## Objective
Return all of the data below verbatim, line for line, with nothing changed.

(Items stored from a collection)
>>

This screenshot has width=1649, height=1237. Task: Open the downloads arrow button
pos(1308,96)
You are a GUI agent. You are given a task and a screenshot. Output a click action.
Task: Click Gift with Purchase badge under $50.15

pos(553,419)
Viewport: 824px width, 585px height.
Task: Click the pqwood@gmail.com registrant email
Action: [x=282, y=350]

<<

## Answer to the problem
This screenshot has width=1649, height=1237. Task: Open the downloads arrow button
pos(1308,96)
You are a GUI agent. You are given a task and a screenshot. Output a click action.
Task: Click Gift with Purchase badge under $50.15

pos(553,419)
Viewport: 824px width, 585px height.
Task: Click the pqwood@gmail.com registrant email
Action: [x=282, y=350]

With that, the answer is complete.